La Peste écarlate sauf les fleurs

Publié le 03 juin 2020 par Les Alluvions.com
La semaine dernière, j'écrivais sur le Masque de la Mort Rouge d'Edgar Allan Poe, lecture cruciale au plein coeur du confinement.
L'après-midi même, je rejoignai un ami près du lavoir des Cordeliers. La douceur de l'air, la beauté des jardins qui s'étagent là au flanc de la butte, n'évoquaient en rien la funeste abbaye du prince Prospero. Nous cheminâmes ensuite jusqu'au vieux quartier Saint-Christophe où il avait ses pénates, et où il eut à coeur de me prêter un court roman d'un certain Nicolas Clément, Sauf les fleurs, prix Emmanuel-Roblès 2014. Si on ne me fourre pas d'autorité dans les mains un pavé de six cents pages, je veux bien croire à la nécessité intime d'un tel prêt : une telle envie de partager est hautement estimable, et si mon intuition me souffle en outre qu'il y aurait là quelque chose comme un signe, je suis capable de plonger séance tenante dans ces pages offertes à mon avidité littéraire.
C'est ce que je fis.
Le soir même, encore tout embrumé de ces lectures, j'évoque La Peste écarlate de Jack London, un texte dystopique publié en 1912, dont je sais qu'il est directement inspiré de la nouvelle de Poe.

Via Barbotages

Mon amie me sort alors comme un diable de sa boîte un exemplaire en Librio de ce roman aussi court que celui de Nicolas Clément. Le lendemain, j'avais dévoré les deux volumes.
Je n'avais pas été déçu, tant les résonances avaient été nombreuses avec la Mort Rouge et l'article qui en rendait compte. 
Sauf les fleurs est contée par une narratrice, Marthe, qui vit dans une ferme avec ses parents et son petit frère Léonce. La famille vit sous le joug d'un père mutique et violent. Un jour, il frappe trop fort et la mère, plongée dans le coma, n'en ressortira pas. La noirceur de l'histoire est contrebalancée par une écriture très poétique (trop peut-être, à mon goût, avec un usage parfois sédatif de la métaphore, mais qu'importe).

LISTE DES ITEMS:
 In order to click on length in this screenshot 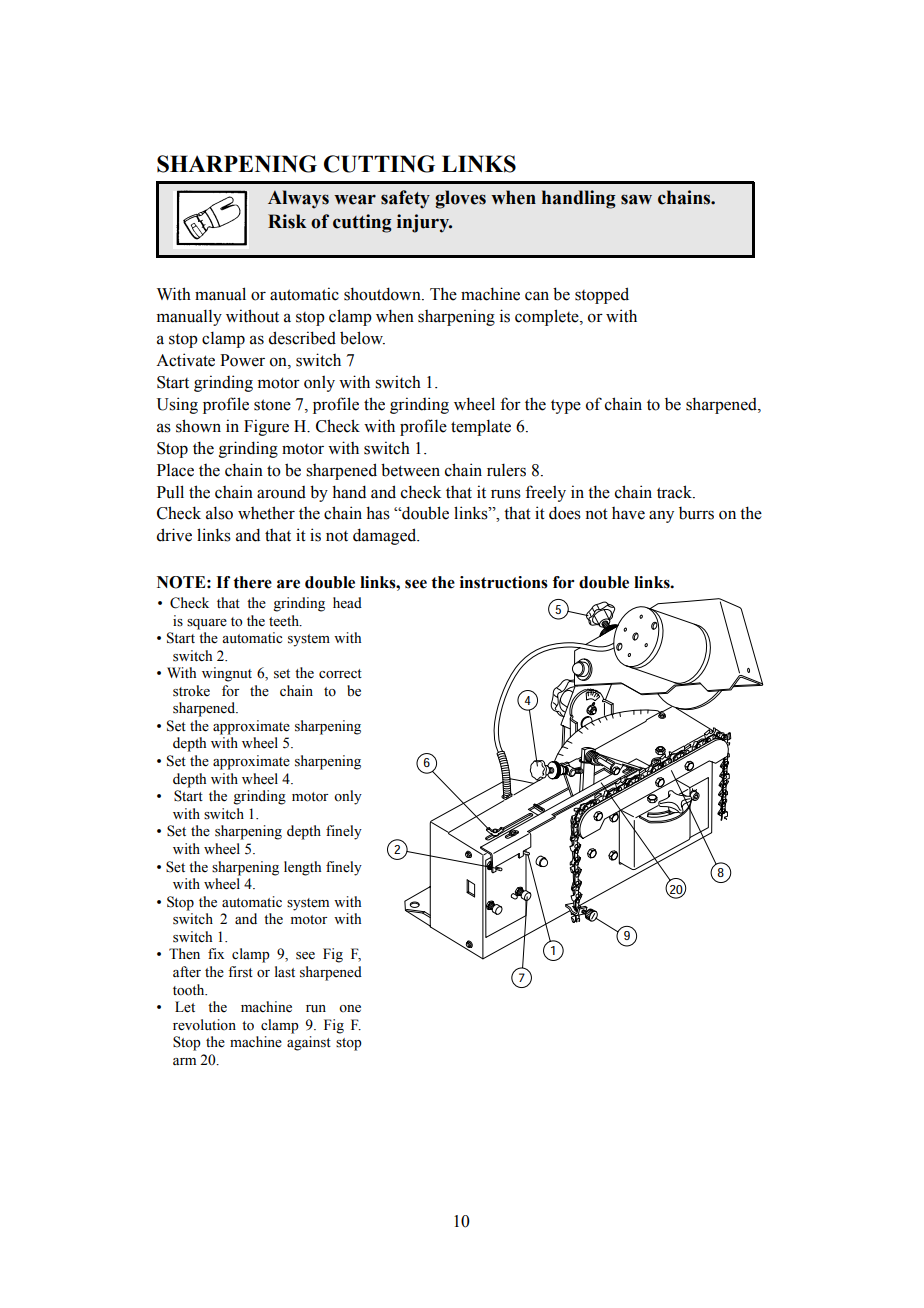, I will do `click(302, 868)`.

--

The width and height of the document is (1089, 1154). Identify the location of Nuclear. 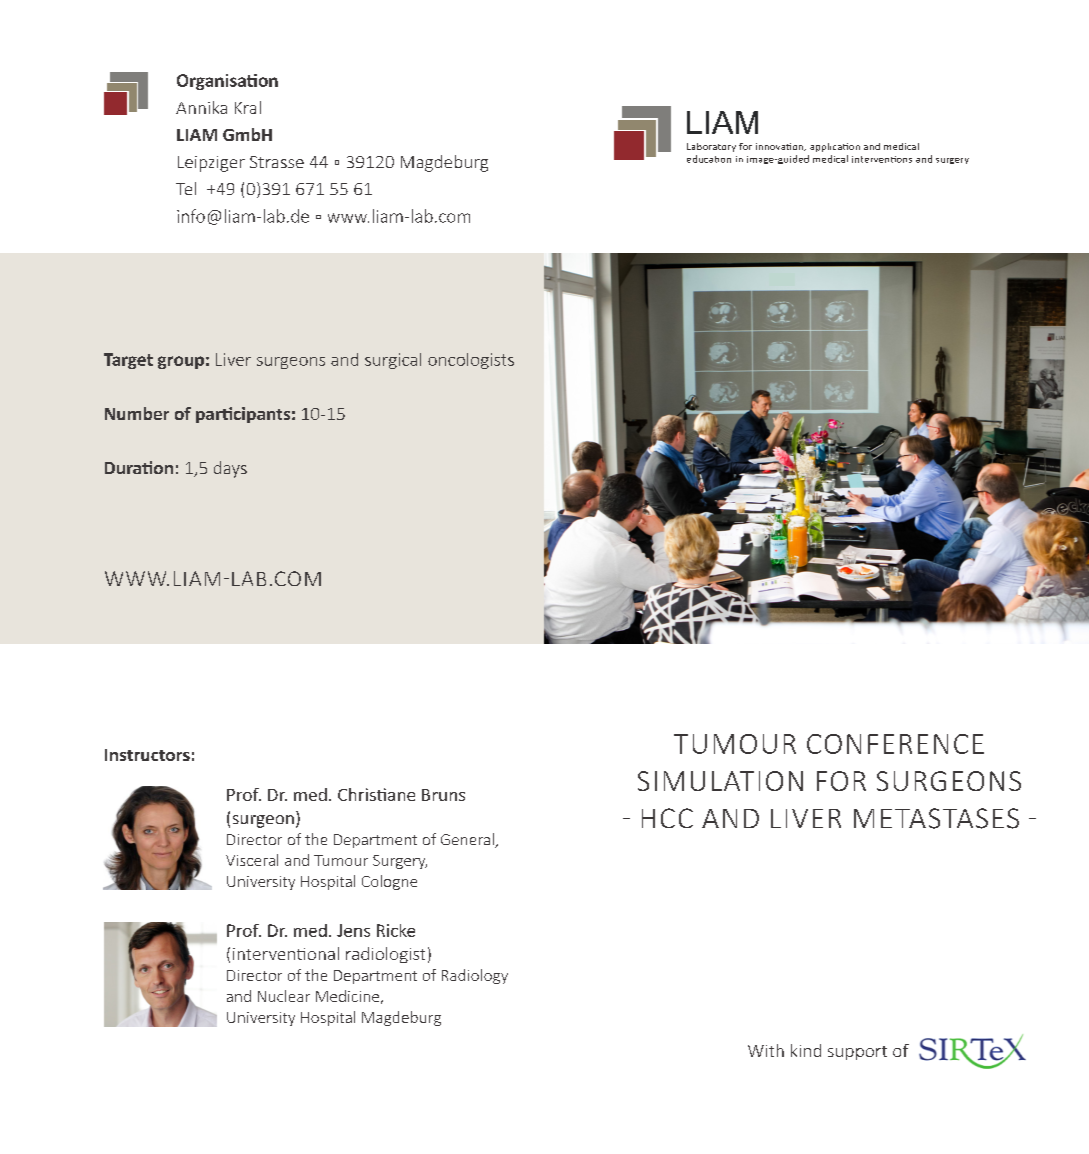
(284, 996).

CONSIGNES:
**a.** D'après le billet sur Sauf les fleurs, quel prix le roman de Nicolas Clément a-t-il reçu ?
**b.** Prolongez le billet sur Sauf les fleurs à partir de sa dernière phrase.
Les items sont un ensemble à part, sans lien avec le billet sur Sauf les fleurs.

RÉPONSES FINALES:
**a.** Le prix Emmanuel-Roblès 2014.

**b.**
(Alors que j'écris, devant la fenêtre ouverte, l'orage monte et les premières gouttes lourdes s'écrasent sur le parvis de l'immeuble)
Mais l'amour est toujours présent, qui n'a jamais cessé entre la mère et ses enfants, et qui se prolonge pour Marthe dans celui que lui porte le jeune Florent :
"Florent m'attire dans un coin reculé du cimetière. J'ai peine à contenir l'épée qui me lacère, d'avoir perdu Maman si tôt, dont je souhaitais follement la fuite. Florent prend mes mains, Je vais partir à Baltimore, Suis-moi. Je ne te promets pas une vie facile, J'ignore si j'arriverai à jouer la joie que tu me donnes ou si mes silences te conviendront, Mais je veux partager quelque chose avec toi. Si nous partons loin d'ici, nous ne sommes pas ingrats, nous ne sommes pas infidèles, Nous construirons, c'est tout. Je veux faire de la musique. Tu veux apprendre le grec. Partons, Marthe. Partons." (p. 51)
Elle a dix-huit ans, et tous les deux partent en effet à Baltimore.
La ferme n'est pas située dans le roman, aucune ville n'est nommée, on ne connaît pas plus le pays où se déroule le récit. Et pourtant voilà une localisation, précise : Baltimore. Entre cent autres grandes villes possibles des Etats-Unis, c'est Baltimore que l'auteur a choisie.
Or, ce choix n'est pas pour moi anodin. Car Baltimore est la ville où Edgar Poe a pu observer la peste en 1831, comme le rapporte René Dubois* : "La peste – aussi appelée Yellow Jack – de même que le choléra firent des ravages surtout à Baltimore où vivaient, à cette époque, Poe et sa famille. L’épidémie de choléra de 1831, particulièrement meurtrière, devait marquer l’imagination de Poe qui en fait état également dans le conte intitulé « Shadow » (...)"
Ce fut aussi à Baltimore que, le 3 octobre 1849, le jour de l'élection pour le Congrès et la Chambre du Maryland, l'ouvrier imprimeur Joseph Walker découvrit Edgar Poe gisant devant un bureau de vote, dans des habits sales et déchirés qui n'étaient pas les siens, serrant dans ses mains une canne en bois de malacca. Il mourut à l'hôpital quatre jours plus tard, le dimanche 7 octobre, à cinq heures du matin. L'hypothèse la plus probable reste qu'il fut victime de l'un de ces gangs d'agents électoraux, "chargés de faire voter les passants, si possible dans plusieurs bureaux, en les enivrant d'alcool frelaté pour les enfermer ensuite jusqu'au retour de leur conscience évaporée." (Georges Walter)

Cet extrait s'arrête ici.